Es gab einmal Zeiten in diesem Land, als es scheinbar immer aufwärts ging. Zwar in kleinen Schritten und dazwischen war immer auch mal ein halber Schritt zurück dabei, doch die Richtung stimmte. Auch wenn es noch Jahrzehnte dauern würde, so konnte man doch zu der Überzeugung kommen, dass die Gleichstellung von Mann und Frau in Deutschland nur eine Frage der Zeit sein würde. Jüngere Generationen lebten ganz selbstverständlich, was von ihren Vätern und Großvätern noch in Zweifel gezogen worden war. Junge Frauen wollten sich nicht mehr damit abfinden, dass ihnen vermeintlich Selbstverständliches vorenthalten werden kann. Der Feminismus erschien manchem kurz vor der Vollendung – ja, irgendwie überflüssig. Doch diese Hoffnung erwies sich als Trugschluss.

**DATEN**
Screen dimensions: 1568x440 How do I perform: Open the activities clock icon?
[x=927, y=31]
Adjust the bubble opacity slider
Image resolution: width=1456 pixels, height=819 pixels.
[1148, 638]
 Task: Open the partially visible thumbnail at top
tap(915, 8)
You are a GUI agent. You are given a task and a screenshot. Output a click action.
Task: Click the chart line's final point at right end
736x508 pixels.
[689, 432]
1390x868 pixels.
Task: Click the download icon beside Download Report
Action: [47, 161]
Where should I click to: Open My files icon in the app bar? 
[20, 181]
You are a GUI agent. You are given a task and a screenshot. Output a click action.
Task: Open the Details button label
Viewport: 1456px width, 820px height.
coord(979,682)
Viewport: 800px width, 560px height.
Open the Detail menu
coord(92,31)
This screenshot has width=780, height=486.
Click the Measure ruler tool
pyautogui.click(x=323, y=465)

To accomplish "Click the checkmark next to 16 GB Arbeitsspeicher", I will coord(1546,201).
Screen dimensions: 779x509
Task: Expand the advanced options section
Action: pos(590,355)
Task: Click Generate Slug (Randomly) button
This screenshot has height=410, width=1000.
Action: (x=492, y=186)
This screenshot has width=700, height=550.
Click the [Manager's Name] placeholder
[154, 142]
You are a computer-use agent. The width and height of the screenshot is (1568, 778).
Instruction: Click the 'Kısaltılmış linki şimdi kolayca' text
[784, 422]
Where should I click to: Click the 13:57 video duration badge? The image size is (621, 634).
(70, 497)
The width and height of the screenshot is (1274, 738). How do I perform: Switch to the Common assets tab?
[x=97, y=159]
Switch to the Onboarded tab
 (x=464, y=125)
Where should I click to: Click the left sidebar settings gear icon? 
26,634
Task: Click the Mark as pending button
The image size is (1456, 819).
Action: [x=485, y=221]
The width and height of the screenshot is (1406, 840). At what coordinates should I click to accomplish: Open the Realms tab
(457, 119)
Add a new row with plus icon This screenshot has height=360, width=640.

**GESTELLTE AUFGABE 1**
Beantworte die folgenden Fragen zum Text über die Gleichstellung von Mann und Frau:
(a) In welcher Art von Schritten ging es laut dem Text aufwärts?
(b) Womit wollten sich junge Frauen nicht mehr abfinden?
(c) Wie erschien der Feminismus manchem?
**GESTELLTE AUFGABE 2**
Wie könnte der Text über die Gleichstellung von Mann und Frau in Deutschland weitergehen? Setze ihn im Anschluss an seinen letzten Satz fort.

**SCHRIFTLICHE ANTWORT 1**
(a) In kleinen Schritten, zwischen denen immer auch mal ein halber Schritt zurück dabei war.
(b) Damit, dass ihnen vermeintlich Selbstverständliches vorenthalten werden kann.
(c) Kurz vor der Vollendung und irgendwie überflüssig.

**SCHRIFTLICHE ANTWORT 2**
Unter der Oberfläche brodelt es, der Feminismus erfährt schwere Zeiten. Und das hat nicht nur etwas damit zu tun, dass die Rechte von Frauen weltweit gerade einen schweren Stand haben. In den USA wurden strenge Abtreibungsgesetze erlassen, in Afghanistan dürfen Frauen kaum mehr eigene Entscheidungen treffen, in der Ukraine werden Vergewaltigungen als Mittel des Krieges eingesetzt, im Iran die Proteste mutiger Frauen niedergeknüppelt, weil die Mullahs ihre Macht in Gefahr sehen, wenn das Kopftuch von Studentinnen nicht richtig sitzt. Doch um die aktuelle Lage als schwierig einzuschätzen, braucht es gar nicht den Blick in andere Länder. In Deutschland greift ein Ton um sich, den man getrost als antifeministisch bezeichnen darf.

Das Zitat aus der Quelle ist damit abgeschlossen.